§ Excerpted text
▬▬▬

2. Electric vehicles powertrain

An Electric Vehicle is a vehicle that uses a combination of different energy sources, Fuel Cells (FCs), Batteries and Supercapacitors (SCs) to power an electric drive system as shown in Fig. 1. In EV the main energy source is assisted by one or more energy storage devices. Thereby the system cost, mass, and volume can be decreased, and a significant better performance can be obtained. Two often used energy storage devices are batteries and SCS. They can be connected to the fuel cell stack in many ways. A simple configuration is to directly connect two devices in parallel, (FC/battery, FC/SC, or battery/SC). However, in this way the power drawn from each device cannot be controlled, but is passively determined by the impedance of the devices. The impedance depends on many parameters, e.g. temperature, state-of-charge, health, and point of operation. Each device might therefore be operated at an inappropriate condition, e.g. health and efficiency. The voltage characteristics also have to match perfectly of the two devices, and only a fraction of the range of operation of the devices can be utilized, e.g. in a fuel cell battery configuration the fuel cell must provide almost the same power all the time due to the fixed voltage of the battery, and in a battery/supercapacitor configuration only a fraction of the energy exchange capability of the supercapacitor can be used. This is again due to the nearly constant voltage of the battery. By introducing DC/DC converters one can chose the voltage variation of the devices and the power of each device can be controlled (Schaltz & Rasmussen, 2008).

Figure 1.

Electric vehicle drive system.

In reference (Schaltz & Rasmussen, 2008), 10 cases of combining the fuel cell with the battery, SCs, or both are investigated. The system volume, mass, efficiency, and battery lifetime were compared. It is concluded that when SCs are the only energy storage device the system becomes too big and heavy. A fuel cell/battery/supercapacitors hybrid provides the longest life time of the batteries. It can be noticed that the use of high power DC/DC converters is necessary for EV power supply system. The power of the DC/DC converter depends on the characteristics of the vehicle such as top speed, acceleration time from 0 to 100 Km/h, weight, maximum torque, and power profile (peak power, continuous power) (Büchi et al., 2006). Generally, for passenger cars, the power of the converter is more than 20 KW and it can go up to 100 KW.

▬▬▬

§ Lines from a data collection
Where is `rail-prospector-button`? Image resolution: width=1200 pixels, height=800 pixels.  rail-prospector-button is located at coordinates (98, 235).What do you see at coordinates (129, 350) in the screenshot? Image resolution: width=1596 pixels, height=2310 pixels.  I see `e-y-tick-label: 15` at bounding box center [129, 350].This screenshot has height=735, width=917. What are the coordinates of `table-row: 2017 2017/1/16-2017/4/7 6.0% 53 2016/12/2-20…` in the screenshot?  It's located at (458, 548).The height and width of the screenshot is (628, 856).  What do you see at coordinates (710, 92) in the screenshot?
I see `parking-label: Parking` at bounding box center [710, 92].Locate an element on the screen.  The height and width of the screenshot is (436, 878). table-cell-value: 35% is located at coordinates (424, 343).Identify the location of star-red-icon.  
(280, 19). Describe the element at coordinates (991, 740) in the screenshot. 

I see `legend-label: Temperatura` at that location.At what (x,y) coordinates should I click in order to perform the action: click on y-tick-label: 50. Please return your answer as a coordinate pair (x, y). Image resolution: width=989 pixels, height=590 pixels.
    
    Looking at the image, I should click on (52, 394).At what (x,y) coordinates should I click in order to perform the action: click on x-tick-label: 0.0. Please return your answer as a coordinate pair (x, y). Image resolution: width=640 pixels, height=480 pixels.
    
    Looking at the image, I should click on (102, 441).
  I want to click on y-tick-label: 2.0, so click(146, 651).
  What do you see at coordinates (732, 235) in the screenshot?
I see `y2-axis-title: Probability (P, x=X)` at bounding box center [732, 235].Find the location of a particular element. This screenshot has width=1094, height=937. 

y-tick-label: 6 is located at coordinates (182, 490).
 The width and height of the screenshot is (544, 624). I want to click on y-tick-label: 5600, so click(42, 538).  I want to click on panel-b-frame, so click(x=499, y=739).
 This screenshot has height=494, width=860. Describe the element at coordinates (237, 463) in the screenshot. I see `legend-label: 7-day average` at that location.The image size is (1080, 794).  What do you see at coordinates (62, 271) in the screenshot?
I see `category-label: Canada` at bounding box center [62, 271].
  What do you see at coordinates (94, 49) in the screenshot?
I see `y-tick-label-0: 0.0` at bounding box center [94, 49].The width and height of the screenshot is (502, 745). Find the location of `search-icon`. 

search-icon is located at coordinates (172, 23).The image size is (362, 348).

▬▬▬

§ Brief
Write the next part of the passage on electric vehicle powertrains, picking up after its last sentence.

§ Task output
3. DC/DC converters for electric vehicles

The different configurations of EV power supply show that at least one DC/DC converter is necessary to interface the FC, the Battery or the Supercapacitors module to the DC-link.

In electric engineering, a DC to DC converter is a category of power converters and it is an electric circuit which converts a source of direct current (DC) from one voltage level to another, by storing the input energy temporarily and then releasing that energy to the output at a different voltage. The storage may be in either magnetic field storage components (inductors, transformers) or electric field storage components (capacitors).

DC/DC converters can be designed to transfer power in only one direction, from the input to the output. However, almost all DC/DC converter topologies can be made bi-directional. A bi-directional converter can move power in either direction, which is useful in applications requiring regenerative braking.

The amount of power flow between the input and the output can be controlled by adjusting the duty cycle (ratio of on/off time of the switch). Usually, this is done to control the output voltage, the input current, the output current, or to maintain a constant power. Transformer-based converters may provide isolation between the input and the output. The main drawbacks of switching converters include complexity, electronic noise and high cost for some topologies. Many different types of DC/DC power converters are proposed in literature (Chiu & Lin, 2006), (Fengyan et al., 2006). The most common DC/DC converters can be grouped as follows:

3.1. Non-isolated converters

The non-isolated converters type is generally used where the voltage needs to be stepped up or down by a relatively small ratio (less than 4:1). And when there is no problem with the output and input having no dielectric isolation. There are five main types of converter in this non-isolated group, usually called the buck, boost, buck-boost, Cuk and charge-pump converters. The buck converter is used for voltage step-down, while the boost converter is used for voltage step-up. The buck-boost and Cuk converters can be used for either step-down or step-up. The charge-pump converter is used for either voltage step-up or voltage inversion, but only in relatively low power applications.

3.2. Isolated converters

Usually, in this type of converters a high frequency transformer is used. In the applications where the output needs to be completely isolated from the input, an isolated converter is necessary. There are many types of converters in this group such as Half-Bridge, Full-Bridge, Fly-back, Forward and Push-Pull DC/DC converters (Garcia et al., 2005), (Cacciato et al., 2004). All of these converters can be used as bi-directional converters and the ratio of stepping down or stepping up the voltage is high.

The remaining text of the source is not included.